The Emperor exhaled. “Thank you. Now I’m ready to see the others. Let them in, will you, Zigao?”
The door opened with a creak. He paused, slipping the papers under his sleeve.
“Leave us.” The Regent, the Emperor’s brother, entered. “I wish to speak with the General alone.”
“I don’t think we have anything to say to each other.” Zigao looked at him. “Not anymore, now.”
“I’m not going to apologize to you or pardon you,” the Regent said. “If that is what you’re expecting.”
“I don’t expect that,” Zigao said. He gestured for the Regent to sit. “No matter what, I’m a battle-hardened general who’ve seen death and killed countless on the battlefield. What sort of man would I be if I were scared now?”
“I can’t say I made this decision without any regrets,” the Regent said. “You are, after all, a talent and a beauty. To be forced to order you to commit suicide – when you see my brother in the afterlife, tell him not to blame me. I am only doing what I think is the best for the realm.”
“I don’t care about the realm,” Zigao said, “but can you live with yourself? You’re usurping the throne from your own nephew. When you see your brother in the afterlife, how will you explain that?”
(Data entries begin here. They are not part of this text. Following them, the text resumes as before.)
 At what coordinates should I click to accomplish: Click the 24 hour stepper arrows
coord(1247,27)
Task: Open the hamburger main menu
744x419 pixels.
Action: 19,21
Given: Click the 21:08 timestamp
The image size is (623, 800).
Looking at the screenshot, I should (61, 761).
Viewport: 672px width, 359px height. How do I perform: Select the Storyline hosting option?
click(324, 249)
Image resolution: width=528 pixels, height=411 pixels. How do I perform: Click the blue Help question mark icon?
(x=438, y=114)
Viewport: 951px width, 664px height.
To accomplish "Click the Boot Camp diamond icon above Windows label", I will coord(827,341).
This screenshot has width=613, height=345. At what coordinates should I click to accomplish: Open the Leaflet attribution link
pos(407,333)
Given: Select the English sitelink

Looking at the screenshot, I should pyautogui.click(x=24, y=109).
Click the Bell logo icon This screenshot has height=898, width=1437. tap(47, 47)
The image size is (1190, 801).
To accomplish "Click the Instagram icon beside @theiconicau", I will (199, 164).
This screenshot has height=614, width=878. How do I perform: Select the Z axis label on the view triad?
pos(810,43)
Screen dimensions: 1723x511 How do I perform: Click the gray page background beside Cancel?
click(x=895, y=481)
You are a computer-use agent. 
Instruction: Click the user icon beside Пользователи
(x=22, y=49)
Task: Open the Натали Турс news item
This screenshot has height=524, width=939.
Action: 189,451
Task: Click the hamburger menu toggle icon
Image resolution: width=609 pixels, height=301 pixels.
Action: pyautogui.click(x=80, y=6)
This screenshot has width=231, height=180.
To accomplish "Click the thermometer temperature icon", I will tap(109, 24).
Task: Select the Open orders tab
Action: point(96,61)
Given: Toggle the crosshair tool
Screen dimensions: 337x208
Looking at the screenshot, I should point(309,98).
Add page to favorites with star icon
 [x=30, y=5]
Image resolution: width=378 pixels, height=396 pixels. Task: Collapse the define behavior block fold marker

“He has no right to judge me,” the Regent said. “He played a pivotal role in our uncle’s rebellion against the former dynasty. That’s how we have our peace now, fragile as it is. And how are we meant to keep that with a child on the throne? The wolves from the North are eyeing us. We need a strong leader. Put aside your idealism, Zigao – you would be able to see the reality if you weren’t so blinded by your loyalty to my brother.”
“It’s a loyalty you should have too. You swore before the late emperor’s deathbed that you would protect and serve his son. Instead, you’ve forced all your fellow regents to death and stole the power of state. I’m not a fool, Your Highness. I know what comes next: in a few years or so, you’ll depose the current emperor and take the throne for yourself.”
“You tried to stop me and you failed. Should you have any complaints? To the winner belongs the world. That’s the hard reality, Zigao.”
Zigao sat back in his chair, his body leaden. “Then at least spare him. Can you do that?”
“He is my nephew. I won’t kill him.” The Regent met Zigao’s eyes. “And your family. Your father, your nephews. None of them will be implicated.”
“Thank you, Your Highness.”
The other man stood. “I think we’ve said all that’s needed to be said to each other. I will leave now. Farewell, General.”
“Farewell, Your Highness.” Zigao watched the back of the man disappear through the doorway. Then he folded the sheets of paper he had in his sleeve.
“Wait for me, Ah Qian,” he whispered, slipping them under the inkstone. “I will see you soon.”